Efficacy was evaluated in KEYNOTE-590 (NCT03189719), a multicenter, randomized, placebo-controlled trial that enrolled 749 patients with metastatic or locally advanced esophageal or gastroesophageal junction carcinoma who were not candidates for surgical resection or definitive chemoradiation. PD-L1 status was centrally determined in tumor specimens in all patients using the PD-L1 IHC 22C3 pharmDx kit. Patients were randomized (1:1) to pembrolizumab in combination with cisplatin and fluorouracil or placebo with cisplatin and fluorouracil, until unacceptable toxicity or disease progression.
The main efficacy outcome measures were overall survival (OS) and progression-free survival (PFS), as assessed by the investigator according to RECIST 1.1 (modified to follow a maximum of 10 target lesions and a maximum of 5 target lesions per organ). The trial demonstrated a statistically significant improvement in OS and PFS for patients randomized to pembrolizumab with chemotherapy. Median OS was 12.4 months (95% CI: 10.5, 14.0) for the pembrolizumab arm versus 9.8 months (95% CI: 8.8, 10.8) for the chemotherapy arm (HR 0.73; 95% CI: 0.62, 0.86; p<0.0001). Median PFS was 6.3 (95% CI: 6.2, 6.9) and 5.8 months (95% CI: 5.0, 6.0), respectively (HR 0.65; 95% CI: 0.55, 0.76; p<0.0001).

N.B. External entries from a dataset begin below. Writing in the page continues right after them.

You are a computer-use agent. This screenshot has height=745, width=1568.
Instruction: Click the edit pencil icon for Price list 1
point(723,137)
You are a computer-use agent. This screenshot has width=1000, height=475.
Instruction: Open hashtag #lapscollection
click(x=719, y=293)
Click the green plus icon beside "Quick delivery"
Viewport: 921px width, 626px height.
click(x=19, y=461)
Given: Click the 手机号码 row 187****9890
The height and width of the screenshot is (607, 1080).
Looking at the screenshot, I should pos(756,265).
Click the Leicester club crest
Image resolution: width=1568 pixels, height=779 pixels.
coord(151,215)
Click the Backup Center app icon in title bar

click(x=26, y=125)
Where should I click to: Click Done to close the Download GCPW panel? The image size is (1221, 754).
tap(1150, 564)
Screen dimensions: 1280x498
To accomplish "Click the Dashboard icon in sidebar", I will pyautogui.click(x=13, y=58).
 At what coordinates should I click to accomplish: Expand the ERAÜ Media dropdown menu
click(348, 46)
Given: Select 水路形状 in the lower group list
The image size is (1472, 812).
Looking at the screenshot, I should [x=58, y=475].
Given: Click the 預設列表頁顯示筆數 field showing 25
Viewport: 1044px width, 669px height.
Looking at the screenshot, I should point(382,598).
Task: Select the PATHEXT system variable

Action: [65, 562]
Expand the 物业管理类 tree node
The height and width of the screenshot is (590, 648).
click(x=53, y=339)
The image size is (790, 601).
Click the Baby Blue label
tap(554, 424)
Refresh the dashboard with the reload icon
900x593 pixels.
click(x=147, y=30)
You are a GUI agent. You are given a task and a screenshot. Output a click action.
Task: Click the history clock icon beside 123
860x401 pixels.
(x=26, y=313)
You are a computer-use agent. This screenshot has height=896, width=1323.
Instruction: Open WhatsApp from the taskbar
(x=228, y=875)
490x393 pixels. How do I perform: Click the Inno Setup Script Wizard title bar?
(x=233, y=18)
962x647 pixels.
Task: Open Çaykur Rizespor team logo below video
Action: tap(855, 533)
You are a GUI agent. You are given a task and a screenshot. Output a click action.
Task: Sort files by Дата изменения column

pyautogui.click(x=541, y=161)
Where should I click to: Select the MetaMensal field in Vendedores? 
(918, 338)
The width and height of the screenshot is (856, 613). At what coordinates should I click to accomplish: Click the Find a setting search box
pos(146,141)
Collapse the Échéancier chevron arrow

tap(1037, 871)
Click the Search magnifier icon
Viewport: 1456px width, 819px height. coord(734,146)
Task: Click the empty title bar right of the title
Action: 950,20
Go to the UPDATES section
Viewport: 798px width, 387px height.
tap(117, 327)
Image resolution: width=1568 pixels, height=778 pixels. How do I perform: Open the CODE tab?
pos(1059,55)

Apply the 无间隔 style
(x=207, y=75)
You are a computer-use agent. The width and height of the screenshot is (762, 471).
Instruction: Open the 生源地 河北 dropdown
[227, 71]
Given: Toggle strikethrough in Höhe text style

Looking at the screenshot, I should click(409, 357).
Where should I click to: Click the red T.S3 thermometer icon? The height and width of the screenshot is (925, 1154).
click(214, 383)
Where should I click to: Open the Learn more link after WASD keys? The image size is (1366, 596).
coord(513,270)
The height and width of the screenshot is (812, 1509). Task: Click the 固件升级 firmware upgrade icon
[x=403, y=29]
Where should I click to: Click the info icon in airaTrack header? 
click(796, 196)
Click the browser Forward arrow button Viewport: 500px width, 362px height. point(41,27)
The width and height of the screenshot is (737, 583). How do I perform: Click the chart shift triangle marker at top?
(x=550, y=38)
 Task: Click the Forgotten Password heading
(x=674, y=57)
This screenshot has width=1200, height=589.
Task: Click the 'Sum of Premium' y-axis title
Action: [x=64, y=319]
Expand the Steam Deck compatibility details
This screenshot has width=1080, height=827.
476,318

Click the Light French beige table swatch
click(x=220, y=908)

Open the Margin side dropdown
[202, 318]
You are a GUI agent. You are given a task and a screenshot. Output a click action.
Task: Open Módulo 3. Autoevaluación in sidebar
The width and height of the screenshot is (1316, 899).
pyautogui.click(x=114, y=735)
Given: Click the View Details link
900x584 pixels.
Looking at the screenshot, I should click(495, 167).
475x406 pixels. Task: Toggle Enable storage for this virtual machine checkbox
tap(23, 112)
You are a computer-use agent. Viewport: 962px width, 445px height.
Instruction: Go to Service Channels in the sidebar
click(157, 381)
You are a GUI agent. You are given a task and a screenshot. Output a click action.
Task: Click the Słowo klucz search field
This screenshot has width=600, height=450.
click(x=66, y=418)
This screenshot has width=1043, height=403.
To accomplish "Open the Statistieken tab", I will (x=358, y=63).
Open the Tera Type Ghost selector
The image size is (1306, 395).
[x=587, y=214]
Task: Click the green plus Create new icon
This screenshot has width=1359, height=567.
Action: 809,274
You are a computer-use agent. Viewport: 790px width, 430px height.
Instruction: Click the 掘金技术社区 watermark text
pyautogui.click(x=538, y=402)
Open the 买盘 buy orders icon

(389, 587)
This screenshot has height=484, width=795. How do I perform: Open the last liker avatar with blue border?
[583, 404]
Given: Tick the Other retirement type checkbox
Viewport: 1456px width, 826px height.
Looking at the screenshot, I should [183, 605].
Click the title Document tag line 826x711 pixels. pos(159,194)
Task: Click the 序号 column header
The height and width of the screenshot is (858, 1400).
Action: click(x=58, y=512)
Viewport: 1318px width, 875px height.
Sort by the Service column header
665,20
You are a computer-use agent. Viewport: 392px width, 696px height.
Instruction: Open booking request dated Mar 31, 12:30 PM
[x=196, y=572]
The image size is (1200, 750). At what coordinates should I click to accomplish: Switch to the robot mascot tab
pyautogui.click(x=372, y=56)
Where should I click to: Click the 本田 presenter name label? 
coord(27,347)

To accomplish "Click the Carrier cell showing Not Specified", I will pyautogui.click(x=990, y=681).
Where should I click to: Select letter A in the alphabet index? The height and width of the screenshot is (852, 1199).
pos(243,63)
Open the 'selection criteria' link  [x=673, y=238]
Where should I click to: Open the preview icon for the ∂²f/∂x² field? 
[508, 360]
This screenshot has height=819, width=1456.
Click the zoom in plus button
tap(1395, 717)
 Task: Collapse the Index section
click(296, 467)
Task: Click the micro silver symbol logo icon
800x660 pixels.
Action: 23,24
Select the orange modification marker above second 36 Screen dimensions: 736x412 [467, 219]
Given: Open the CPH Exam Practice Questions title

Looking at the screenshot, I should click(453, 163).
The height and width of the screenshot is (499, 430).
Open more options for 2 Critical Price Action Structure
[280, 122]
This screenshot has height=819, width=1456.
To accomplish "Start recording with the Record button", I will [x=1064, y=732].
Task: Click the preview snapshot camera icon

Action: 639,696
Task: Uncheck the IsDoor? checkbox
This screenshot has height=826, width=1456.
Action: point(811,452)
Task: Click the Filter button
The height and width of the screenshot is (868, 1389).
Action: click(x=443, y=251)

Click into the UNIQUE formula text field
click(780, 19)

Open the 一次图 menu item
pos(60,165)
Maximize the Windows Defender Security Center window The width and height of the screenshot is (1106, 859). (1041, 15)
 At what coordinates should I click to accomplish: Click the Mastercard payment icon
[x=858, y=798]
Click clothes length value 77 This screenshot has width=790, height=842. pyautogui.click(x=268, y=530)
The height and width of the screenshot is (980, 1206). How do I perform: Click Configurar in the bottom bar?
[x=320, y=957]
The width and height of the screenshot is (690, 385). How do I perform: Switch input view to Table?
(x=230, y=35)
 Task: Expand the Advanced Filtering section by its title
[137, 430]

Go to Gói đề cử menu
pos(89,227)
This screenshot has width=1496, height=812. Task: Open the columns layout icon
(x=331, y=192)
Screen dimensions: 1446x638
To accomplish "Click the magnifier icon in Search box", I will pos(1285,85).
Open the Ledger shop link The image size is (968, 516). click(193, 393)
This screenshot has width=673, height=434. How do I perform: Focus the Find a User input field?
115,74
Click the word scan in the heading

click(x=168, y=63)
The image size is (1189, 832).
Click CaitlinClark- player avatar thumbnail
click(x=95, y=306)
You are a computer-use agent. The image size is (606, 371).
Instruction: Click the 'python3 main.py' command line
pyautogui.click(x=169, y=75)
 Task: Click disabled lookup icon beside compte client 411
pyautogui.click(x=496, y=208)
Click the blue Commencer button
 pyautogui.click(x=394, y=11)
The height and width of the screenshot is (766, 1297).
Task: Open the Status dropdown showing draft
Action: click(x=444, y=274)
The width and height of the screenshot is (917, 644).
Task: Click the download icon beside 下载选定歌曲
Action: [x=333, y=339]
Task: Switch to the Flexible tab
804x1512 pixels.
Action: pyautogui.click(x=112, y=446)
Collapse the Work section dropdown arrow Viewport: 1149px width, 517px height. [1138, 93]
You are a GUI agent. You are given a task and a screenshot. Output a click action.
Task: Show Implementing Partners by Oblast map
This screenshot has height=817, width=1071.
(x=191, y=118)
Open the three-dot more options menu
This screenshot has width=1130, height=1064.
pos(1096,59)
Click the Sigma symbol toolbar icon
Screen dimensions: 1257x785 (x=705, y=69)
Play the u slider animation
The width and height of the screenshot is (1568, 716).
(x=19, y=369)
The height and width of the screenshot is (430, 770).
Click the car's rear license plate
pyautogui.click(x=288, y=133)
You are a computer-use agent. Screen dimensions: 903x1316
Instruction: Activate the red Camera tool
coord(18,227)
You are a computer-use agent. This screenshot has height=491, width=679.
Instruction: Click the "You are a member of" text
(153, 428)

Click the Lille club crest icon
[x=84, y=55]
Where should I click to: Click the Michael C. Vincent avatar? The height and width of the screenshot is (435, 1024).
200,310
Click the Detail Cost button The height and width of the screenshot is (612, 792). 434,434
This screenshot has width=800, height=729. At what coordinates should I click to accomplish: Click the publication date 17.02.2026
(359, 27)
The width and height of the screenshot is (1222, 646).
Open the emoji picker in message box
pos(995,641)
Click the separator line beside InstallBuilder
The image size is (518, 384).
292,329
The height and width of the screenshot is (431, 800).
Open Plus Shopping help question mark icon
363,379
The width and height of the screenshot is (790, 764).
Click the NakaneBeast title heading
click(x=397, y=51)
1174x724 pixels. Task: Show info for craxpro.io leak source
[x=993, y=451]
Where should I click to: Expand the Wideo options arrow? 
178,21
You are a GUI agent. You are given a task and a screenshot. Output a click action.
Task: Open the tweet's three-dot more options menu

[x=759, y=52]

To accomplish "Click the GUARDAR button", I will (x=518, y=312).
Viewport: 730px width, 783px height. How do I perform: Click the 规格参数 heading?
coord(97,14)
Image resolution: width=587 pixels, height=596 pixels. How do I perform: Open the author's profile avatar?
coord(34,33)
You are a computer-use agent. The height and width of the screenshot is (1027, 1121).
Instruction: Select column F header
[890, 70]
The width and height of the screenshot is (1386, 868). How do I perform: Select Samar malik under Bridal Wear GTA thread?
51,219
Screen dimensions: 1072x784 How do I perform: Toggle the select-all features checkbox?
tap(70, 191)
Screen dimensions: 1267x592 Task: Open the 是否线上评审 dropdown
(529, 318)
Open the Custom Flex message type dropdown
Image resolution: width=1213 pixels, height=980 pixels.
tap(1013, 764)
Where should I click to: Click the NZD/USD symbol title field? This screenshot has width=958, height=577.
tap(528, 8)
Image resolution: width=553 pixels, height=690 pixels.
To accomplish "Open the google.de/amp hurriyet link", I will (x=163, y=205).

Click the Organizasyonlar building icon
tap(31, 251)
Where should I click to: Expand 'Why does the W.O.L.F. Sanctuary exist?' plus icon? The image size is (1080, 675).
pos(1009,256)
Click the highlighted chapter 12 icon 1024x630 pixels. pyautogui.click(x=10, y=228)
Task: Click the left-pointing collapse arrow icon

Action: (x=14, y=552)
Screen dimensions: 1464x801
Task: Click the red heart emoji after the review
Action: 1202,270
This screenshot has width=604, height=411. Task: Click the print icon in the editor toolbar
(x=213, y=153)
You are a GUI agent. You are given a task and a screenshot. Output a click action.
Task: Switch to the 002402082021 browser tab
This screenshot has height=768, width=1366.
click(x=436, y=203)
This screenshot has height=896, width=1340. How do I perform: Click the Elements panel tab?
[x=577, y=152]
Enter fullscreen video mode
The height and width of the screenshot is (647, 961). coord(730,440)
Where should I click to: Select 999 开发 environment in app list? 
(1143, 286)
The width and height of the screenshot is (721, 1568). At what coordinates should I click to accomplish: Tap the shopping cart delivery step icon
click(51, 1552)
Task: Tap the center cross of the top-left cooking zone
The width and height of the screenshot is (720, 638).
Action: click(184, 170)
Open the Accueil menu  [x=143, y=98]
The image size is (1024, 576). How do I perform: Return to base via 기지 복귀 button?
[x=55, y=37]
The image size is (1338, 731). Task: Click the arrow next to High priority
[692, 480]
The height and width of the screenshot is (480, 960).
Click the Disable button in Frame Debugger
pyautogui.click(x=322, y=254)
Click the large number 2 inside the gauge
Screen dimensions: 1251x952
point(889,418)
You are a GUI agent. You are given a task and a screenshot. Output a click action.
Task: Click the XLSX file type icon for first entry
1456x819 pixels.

Most common adverse reactions reported in ≥20% of patients who received the pembrolizumab combination in KEYNOTE-590 were nausea, constipation, diarrhea, vomiting, stomatitis, fatigue/asthenia, decreased appetite, and weight loss.
The recommended pembrolizumab dose for esophageal cancer is 200 mg every 3 weeks or 400 mg every 6 weeks.
This review was conducted under Project Orbis, an initiative of the FDA Oncology Center of Excellence. Project Orbis provides a framework for concurrent submission and review of oncology drugs among international partners. For this review, FDA collaborated with the Australian Therapeutic Goods Administration (TGA), Health Canada, and Switzerland’s Swissmedic. The application reviews are ongoing at the other regulatory agencies.
This review used the Real-Time Oncology Review (RTOR) pilot program, which streamlined data submission prior to the filing of the entire clinical application, and the Assessment Aid, a voluntary submission from the applicant to facilitate the FDA’s assessment. The FDA approved this application approximately 3 weeks ahead of the FDA goal date.
This application was granted priority review. A description of FDA expedited programs is in the Guidance for Industry: Expedited Programs for Serious Conditions-Drugs and Biologics.
Healthcare professionals should report all serious adverse events suspected to be associated with the use of any medicine and device to FDA’s MedWatch Reporting System or by calling 1-800-FDA-1088.